**WORK INSTRUCTIONS**
1. In the text on EUV collector measurement, which components does the laser meet along its path in the custom-built measuring device, in the order they are named?
2. Can you carry on the text on EUV collector measurement and gratings, starting after its last sentence about the blazed grating?

**EXTRACT TO READ**
For the detection of IR suppression, ALBATROSS^[95^] can also be used. In fact, ALBATROSS is a device that can measure the reflected light, transmitted light and scattered light distribution with a high dynamic range, high sensitivity and low noise. What is more, the measurement device can also be custom-built for the actual measuring needs, as shown in Figure 22. The laser firstly passes through the beam expander, chopper, etc., and is then reflected by the virtual light source sphere before being incident on the full-size collector. After being deflected by a folded plane mirror, it is focused on the HgCdTe detector for the measurement^[8^].

Reflectivity uniformity. The final step in the preparation of the substrate grating is to deposit Mo/Si multilayers, which aims to improve the EUV reflection performance, so measuring the EUV reflectivity uniformity is very important. The EUV reflectometry mentioned above is used to symmetrically select multiple positions on the collector’s surface along the x- and y-axes and measure their reflectivity for comparison. The IOF^[36^] used the system of PTB to compare the average EUV reflectivity of the collector integrated with the dual-layer grating, and the change of EUV reflectivity is approximately 0.5%. Rigaku^[8^] used the same system as the IOF to measure the peak EUV reflectivity of the collector surface, and showed a variation of less than 0.0025 nm at the opposite positions, referring to 0.02% PV variation.

According to the existing technical schemes, the collector substrate of the rectangular grating structure cannot effectively filter the DUV radiation, so it is proposed to use a blazed grating to replace the rectangular grating since the structure was theoretically demonstrated to be effective at filtering out full-OoB radiations by van den Boogaard et al.^[20^] when studying the multilayer grating.

**DATA EXCERPT**
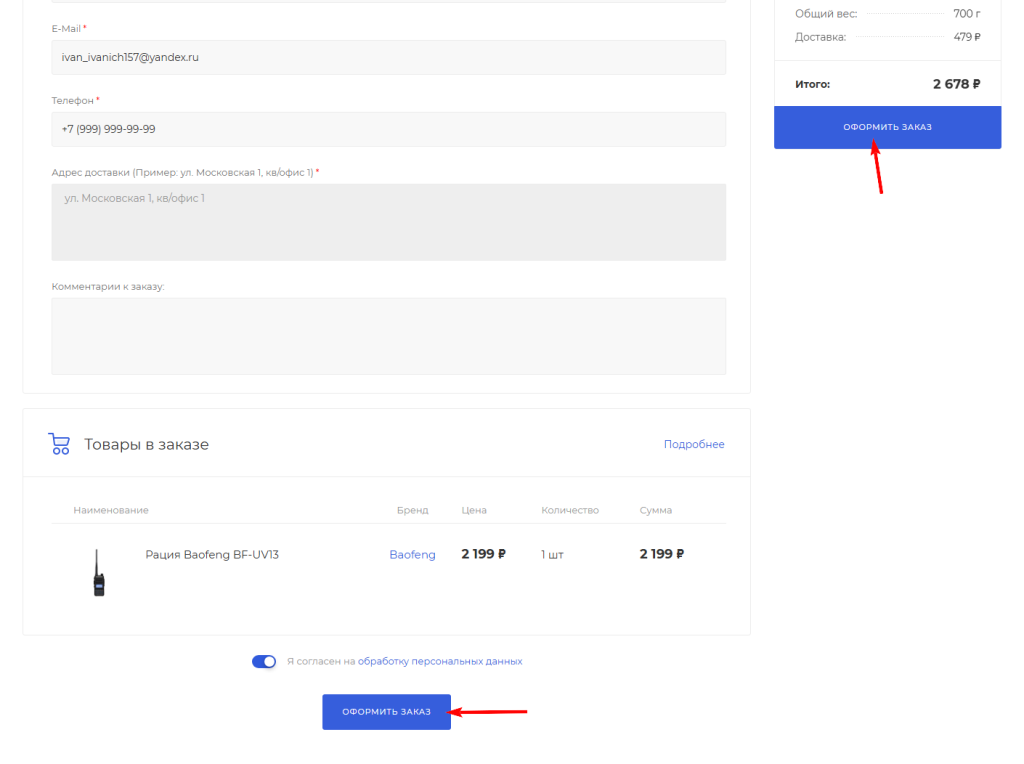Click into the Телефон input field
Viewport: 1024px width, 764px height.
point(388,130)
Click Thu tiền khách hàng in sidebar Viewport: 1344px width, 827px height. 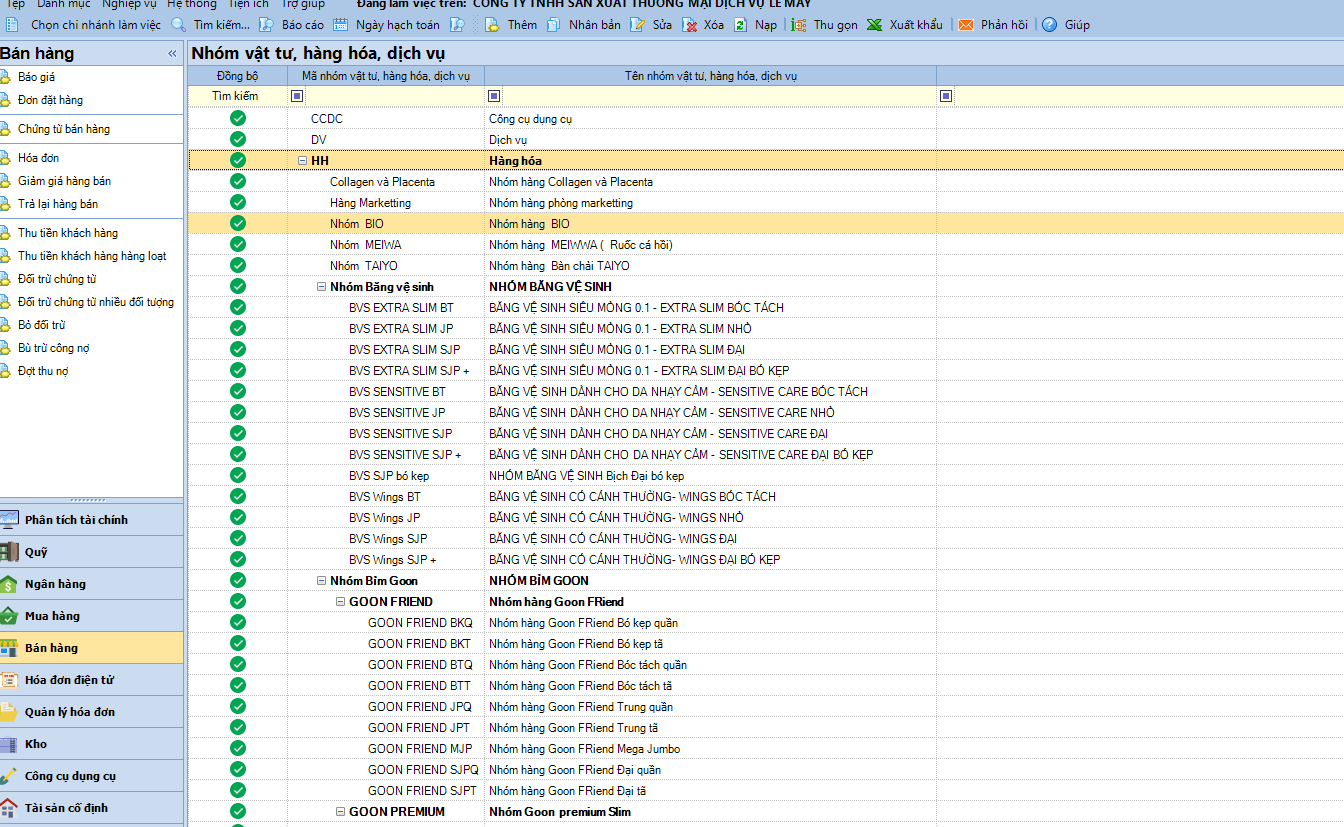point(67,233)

**OUTPUTS**
1.
1. Beam expander
2. Chopper
3. Virtual light source sphere
4. Full-size collector
5. Folded plane mirror
6. HgCdTe detector

2.
Johnson^[67^,96^] designed a collector integrated with the blazed grating structure that aims to divert the EUV radiation into the IF rather than diffracting IR radiation out of the IF, as shown in Figure 23(a), and two fabrication methods are given, which are the conformal-multilayer grating and patterned-multilayer grating. What is more, a power recycling component was designed surrounding the IF aperture to retroreflect IR radiation for a higher source conversion efficiency (CE). Following that, Hassanein et al.^[97^] continued the design of the blazed grating and furthered the idea of power recycling, which showed a potential 60% gain of EUV-CE with the preliminary plasma simulation, as shown in Figure 23(b). However, these relevant researches based on the substrate blazed grating are mainly theoretical analyses, and no experiments have been carried out to establish the feasibility of this scheme.

Theoretically, the blazed grating can indeed suppress the radiation of the IR and UV bands, but the problem lies in the limitations of the manufacturing process. For example, it is difficult to control the blazed angle of the multilayers within ${3}^{\circ }$ ^[35^]. Therefore, its actual effect is far from reaching the theoretical effect, so it is still at the theoretical stage.

As the most precise manufacturing process in the world today, lithography technology imposes very high requirements for the purity of its high-power EUV light source. For the LPP-EUVL system, the OoB radiation with the greatest impact is IR radiation (i.e., 1064 nm and 10.6 μm) and DUV radiation, the former of which causes the thermal effect and reduces the pattern accuracy, while the latter leads to CD errors. Therefore, the intensity of IR radiation needs to be less than 10% and that of DUV radiation needs to be only 1% of that of EUV radiation at the wafer to avoid potential damage, while the intensity of EUV radiation must be as high as possible.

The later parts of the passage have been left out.